HOLLY ANHOLT
Nils
ONCE I BEGAN TO MOURN, I mourned a lot. In my case anyway, mourning meant unlocking the loss from my mind, where it had sat like an urn on a mantel, always in plain view but never mentioned, almost from the time I was born. To me, mourning came to mean being here but also being there. It meant being without the Other, but also with the Other. Love was the engine of grief.
Unlocking love, unlocking grief. Unlocking grief, unlocking love.
I spent days in my room. I read various poets who’ll go nameless. I packed. I watched TV. I spoke little to anyone. I forgot caring about who it was who betrayed my parents, or even if whoever it was was dead or alive. I caught a summer cold, and finally I rested.
And before I left, I called Nils. Funny the rules you make up for yourself when an affair is over, like I couldn’t see Nils again but I could call him. I could always call him.
Or could I? I was so tongue-tied on the phone. I barely got my story out. He was a good sport about it all. This and that. He proposed some herbal thing for my cold that David swore by. And then: “I think it’s a good thing…what happened to you.”
“In the bunker.”
“If it had happened before…I don’t know…I guess it couldn’t have happened before.”
It was only then I remembered what I’d called him to say. I began to tremble again, the way I’d trembled in recent days, the way you might if you were carrying something you imagined of unusual value and became afraid, just for that reason, that you would drop it. I wished I could find, for just a moment, the unblinking grayness of his eyes, the color of the sea. “You know, if you don’t mourn, if you can’t mourn…I don’t think you can know what it is that needs to be forgiven. Not fully, anyway. Not with a full heart… You may know who to forgive, or who not to, but you don’t know the full loss…”
“Forgiven?” he said in the phone, and it sounded a little echo-y and hollowed out.
“It was what you needed from me, wasn’t it?”
I felt I heard his shrug in the phone, I felt I saw the denial in his eyes.

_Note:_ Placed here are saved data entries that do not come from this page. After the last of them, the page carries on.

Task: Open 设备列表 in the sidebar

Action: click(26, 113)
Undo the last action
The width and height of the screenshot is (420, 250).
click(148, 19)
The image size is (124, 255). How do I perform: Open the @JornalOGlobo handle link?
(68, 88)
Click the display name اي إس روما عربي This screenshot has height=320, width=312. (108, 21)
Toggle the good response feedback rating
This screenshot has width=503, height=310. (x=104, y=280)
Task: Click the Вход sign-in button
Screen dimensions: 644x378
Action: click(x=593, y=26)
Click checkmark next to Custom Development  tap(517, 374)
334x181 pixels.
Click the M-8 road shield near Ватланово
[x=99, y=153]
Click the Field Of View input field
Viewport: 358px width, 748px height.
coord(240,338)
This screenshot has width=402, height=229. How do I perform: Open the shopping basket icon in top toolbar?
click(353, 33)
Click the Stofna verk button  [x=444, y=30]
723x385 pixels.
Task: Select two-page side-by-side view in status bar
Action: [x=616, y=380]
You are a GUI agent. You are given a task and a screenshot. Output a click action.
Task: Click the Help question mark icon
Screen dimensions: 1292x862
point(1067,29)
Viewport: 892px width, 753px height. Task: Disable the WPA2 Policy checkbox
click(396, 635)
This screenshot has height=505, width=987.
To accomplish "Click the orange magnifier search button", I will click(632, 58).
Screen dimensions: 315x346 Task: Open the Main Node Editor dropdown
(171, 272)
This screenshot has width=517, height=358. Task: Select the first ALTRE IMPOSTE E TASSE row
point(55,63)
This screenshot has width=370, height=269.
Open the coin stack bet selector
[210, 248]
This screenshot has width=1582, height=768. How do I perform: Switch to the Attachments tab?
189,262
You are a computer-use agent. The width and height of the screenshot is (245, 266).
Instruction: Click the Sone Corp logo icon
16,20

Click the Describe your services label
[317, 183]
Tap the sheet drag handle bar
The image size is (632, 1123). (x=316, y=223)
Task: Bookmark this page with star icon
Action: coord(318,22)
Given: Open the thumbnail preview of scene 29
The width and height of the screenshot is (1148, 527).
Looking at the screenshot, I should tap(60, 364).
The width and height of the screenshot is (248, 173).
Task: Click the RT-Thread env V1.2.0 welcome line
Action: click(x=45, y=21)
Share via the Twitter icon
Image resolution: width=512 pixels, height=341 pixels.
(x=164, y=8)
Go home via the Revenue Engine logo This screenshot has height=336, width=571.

“Then…then…Nils, I forgive you. For everything, for whatever…But mostly for everything you never did but think you’re responsible for anyway… Your life is so hard. You’re so hard on yourself.”
Now he laughed. “Of course I’m not,” he continued to laugh.
Then I kissed the receiver, and I believe I heard the sound, though I cannot tell you what such a sound would be, of his lips touching the plastic receiver at the other end of our connection.
Good-bye, Nils.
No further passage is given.